(Excerpts from a dataset)
┄┄┄┄┄┄┄┄┄┄┄┄┄┄┄┄┄┄┄┄

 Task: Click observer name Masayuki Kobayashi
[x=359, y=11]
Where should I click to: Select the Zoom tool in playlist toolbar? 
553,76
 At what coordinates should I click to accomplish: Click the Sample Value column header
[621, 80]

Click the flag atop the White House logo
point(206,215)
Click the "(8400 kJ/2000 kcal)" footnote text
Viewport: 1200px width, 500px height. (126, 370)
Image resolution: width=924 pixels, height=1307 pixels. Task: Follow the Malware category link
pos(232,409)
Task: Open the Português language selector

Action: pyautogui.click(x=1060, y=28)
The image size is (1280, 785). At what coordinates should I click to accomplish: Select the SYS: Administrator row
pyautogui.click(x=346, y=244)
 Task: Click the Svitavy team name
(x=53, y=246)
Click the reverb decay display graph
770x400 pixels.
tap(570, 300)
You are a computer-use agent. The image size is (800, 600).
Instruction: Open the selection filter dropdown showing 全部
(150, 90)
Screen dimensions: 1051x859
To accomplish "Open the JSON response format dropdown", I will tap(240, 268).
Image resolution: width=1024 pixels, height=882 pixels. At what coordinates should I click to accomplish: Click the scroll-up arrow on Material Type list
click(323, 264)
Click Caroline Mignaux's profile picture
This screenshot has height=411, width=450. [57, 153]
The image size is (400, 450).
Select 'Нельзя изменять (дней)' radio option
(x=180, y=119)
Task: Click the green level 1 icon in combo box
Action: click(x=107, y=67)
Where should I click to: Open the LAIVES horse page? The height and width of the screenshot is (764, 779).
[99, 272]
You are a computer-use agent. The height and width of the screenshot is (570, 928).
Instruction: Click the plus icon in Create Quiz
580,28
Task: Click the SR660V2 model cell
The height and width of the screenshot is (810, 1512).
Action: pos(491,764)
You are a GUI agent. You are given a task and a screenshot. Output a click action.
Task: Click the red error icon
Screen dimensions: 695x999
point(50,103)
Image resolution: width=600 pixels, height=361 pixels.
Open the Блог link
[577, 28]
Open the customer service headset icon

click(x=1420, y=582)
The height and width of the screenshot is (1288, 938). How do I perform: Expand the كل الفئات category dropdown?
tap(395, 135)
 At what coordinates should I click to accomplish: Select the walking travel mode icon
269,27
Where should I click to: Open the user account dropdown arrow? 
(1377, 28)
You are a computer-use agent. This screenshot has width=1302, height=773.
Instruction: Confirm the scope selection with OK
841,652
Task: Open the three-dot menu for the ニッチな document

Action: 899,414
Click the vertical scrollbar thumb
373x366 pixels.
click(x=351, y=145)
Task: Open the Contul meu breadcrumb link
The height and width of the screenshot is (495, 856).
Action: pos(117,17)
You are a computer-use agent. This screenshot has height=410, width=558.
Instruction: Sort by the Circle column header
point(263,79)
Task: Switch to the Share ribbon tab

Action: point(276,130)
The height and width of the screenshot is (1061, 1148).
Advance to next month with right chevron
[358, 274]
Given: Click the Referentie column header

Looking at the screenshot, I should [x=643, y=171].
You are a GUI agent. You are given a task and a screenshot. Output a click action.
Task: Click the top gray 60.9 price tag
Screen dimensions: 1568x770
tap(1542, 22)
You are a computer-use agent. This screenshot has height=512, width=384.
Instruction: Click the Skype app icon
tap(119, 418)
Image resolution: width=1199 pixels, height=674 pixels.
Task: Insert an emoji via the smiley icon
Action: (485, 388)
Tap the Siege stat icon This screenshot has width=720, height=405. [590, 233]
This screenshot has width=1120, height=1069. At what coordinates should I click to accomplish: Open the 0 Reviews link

┄┄┄┄┄┄┄┄┄┄┄┄┄┄┄┄┄┄┄┄

▶ _Exercise_
In full and without change, transcribe every line of the records above.

▶ _Solution for this exercise_
 Task: Click observer name Masayuki Kobayashi
[x=359, y=11]
Where should I click to: Select the Zoom tool in playlist toolbar? 
553,76
 At what coordinates should I click to accomplish: Click the Sample Value column header
[621, 80]

Click the flag atop the White House logo
point(206,215)
Click the "(8400 kJ/2000 kcal)" footnote text
Viewport: 1200px width, 500px height. (126, 370)
Image resolution: width=924 pixels, height=1307 pixels. Task: Follow the Malware category link
pos(232,409)
Task: Open the Português language selector

Action: pyautogui.click(x=1060, y=28)
The image size is (1280, 785). At what coordinates should I click to accomplish: Select the SYS: Administrator row
pyautogui.click(x=346, y=244)
 Task: Click the Svitavy team name
(x=53, y=246)
Click the reverb decay display graph
770x400 pixels.
tap(570, 300)
You are a computer-use agent. The image size is (800, 600).
Instruction: Open the selection filter dropdown showing 全部
(150, 90)
Screen dimensions: 1051x859
To accomplish "Open the JSON response format dropdown", I will tap(240, 268).
Image resolution: width=1024 pixels, height=882 pixels. At what coordinates should I click to accomplish: Click the scroll-up arrow on Material Type list
click(323, 264)
Click Caroline Mignaux's profile picture
This screenshot has height=411, width=450. [57, 153]
The image size is (400, 450).
Select 'Нельзя изменять (дней)' radio option
(x=180, y=119)
Task: Click the green level 1 icon in combo box
Action: click(x=107, y=67)
Where should I click to: Open the LAIVES horse page? The height and width of the screenshot is (764, 779).
[99, 272]
You are a computer-use agent. The height and width of the screenshot is (570, 928).
Instruction: Click the plus icon in Create Quiz
580,28
Task: Click the SR660V2 model cell
The height and width of the screenshot is (810, 1512).
Action: pos(491,764)
You are a GUI agent. You are given a task and a screenshot. Output a click action.
Task: Click the red error icon
Screen dimensions: 695x999
point(50,103)
Image resolution: width=600 pixels, height=361 pixels.
Open the Блог link
[577, 28]
Open the customer service headset icon

click(x=1420, y=582)
The height and width of the screenshot is (1288, 938). How do I perform: Expand the كل الفئات category dropdown?
tap(395, 135)
 At what coordinates should I click to accomplish: Select the walking travel mode icon
269,27
Where should I click to: Open the user account dropdown arrow? 
(1377, 28)
You are a computer-use agent. This screenshot has width=1302, height=773.
Instruction: Confirm the scope selection with OK
841,652
Task: Open the three-dot menu for the ニッチな document

Action: 899,414
Click the vertical scrollbar thumb
373x366 pixels.
click(x=351, y=145)
Task: Open the Contul meu breadcrumb link
The height and width of the screenshot is (495, 856).
Action: pos(117,17)
You are a computer-use agent. This screenshot has height=410, width=558.
Instruction: Sort by the Circle column header
point(263,79)
Task: Switch to the Share ribbon tab

Action: point(276,130)
The height and width of the screenshot is (1061, 1148).
Advance to next month with right chevron
[358, 274]
Given: Click the Referentie column header

Looking at the screenshot, I should [x=643, y=171].
You are a GUI agent. You are given a task and a screenshot. Output a click action.
Task: Click the top gray 60.9 price tag
Screen dimensions: 1568x770
tap(1542, 22)
You are a computer-use agent. This screenshot has height=512, width=384.
Instruction: Click the Skype app icon
tap(119, 418)
Image resolution: width=1199 pixels, height=674 pixels.
Task: Insert an emoji via the smiley icon
Action: (485, 388)
Tap the Siege stat icon This screenshot has width=720, height=405. [590, 233]
This screenshot has width=1120, height=1069. At what coordinates should I click to accomplish: Open the 0 Reviews link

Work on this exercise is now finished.